Pol IV DNA Polymerase Assay.

The DNA template used to measure the DNA polymerase activity of Pol IV and mutants was prepared by annealing a ³²P-labeled 25-mer oligonucleotide labeled with ³²P at the 5′-end, to circular M13 single-stranded DNA. Reaction mixtures (20 μL) containing 20 mM Tris⋅HCl [pH 7.5], 8 mM MgCl₂, 5 mM DTT, 0.1 mM EDTA, 40 μg/mL bovine serum albumin (BSA), 4% glycerol, 200 μM each dNTPs, 1 μM SSB, 8 nM primed template [5′-³²P-CGACGTTGTAAAACGACGGCCAGTG-3′′ annealed to M13 Ophrys single-stranded DNA (8.6 knt) (52)], and the indicated concentrations of Pol IV were incubated at 37 °C for 5 min. Reactions were stopped by the addition of a twofold volume of loading buffer (50 mM EDTA, 1 mg/mL xylene cyanol FF, and 1 mg/mL bromophenol blue in formamide).
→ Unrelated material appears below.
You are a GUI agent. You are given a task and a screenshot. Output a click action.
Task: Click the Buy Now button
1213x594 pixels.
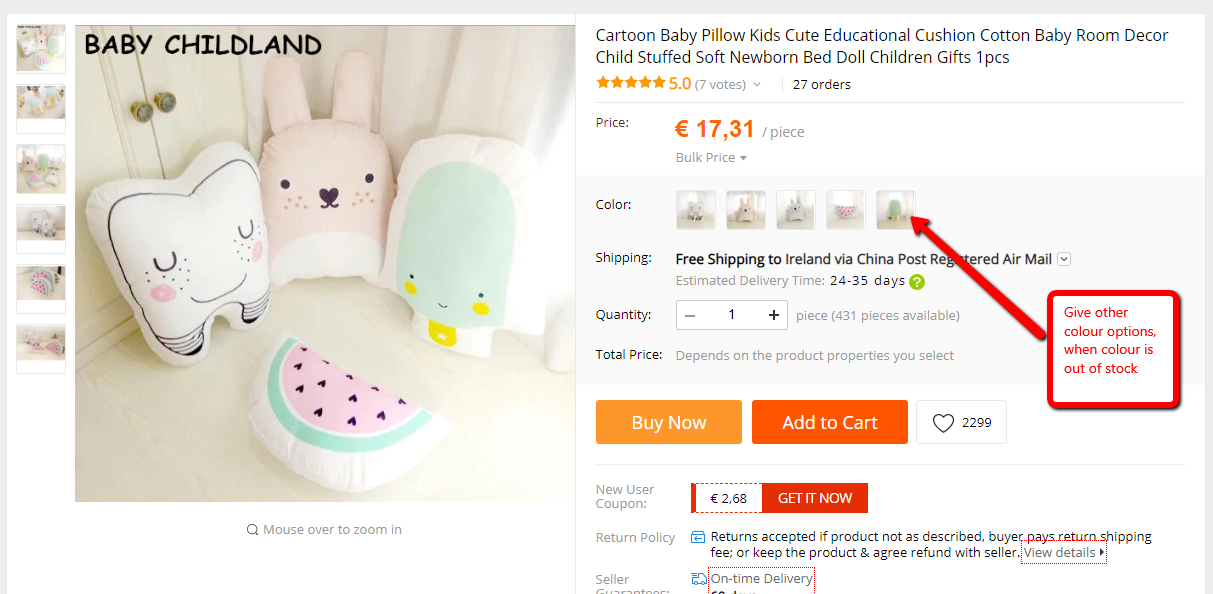(x=668, y=421)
Samples were denatured at 95 °C for 5 min and the DNA products analyzed by denaturing gel electrophoresis (12% polyacrylamide [acrylamide:bisacrylamide 29:1], 8 M urea, and 1× Tris-borate-EDTA buffer [89 mM Tris base, 2 mM EDTA, and 89 mM boric acid]) at 8 V/cm for 2 h at room temperature. The gel was dried on Whatman paper filter (GE Healthcare Life Sciences) at 80 °C under vacuum for 2 h. Radiolabeled products were scanned with a STORM 860 Phosphorimager (Molecular Dynamics). The intensity of unextended primer (³²P-labeled 25-mer oligonucleotide) was quantified by ImageQuant 5.2 software.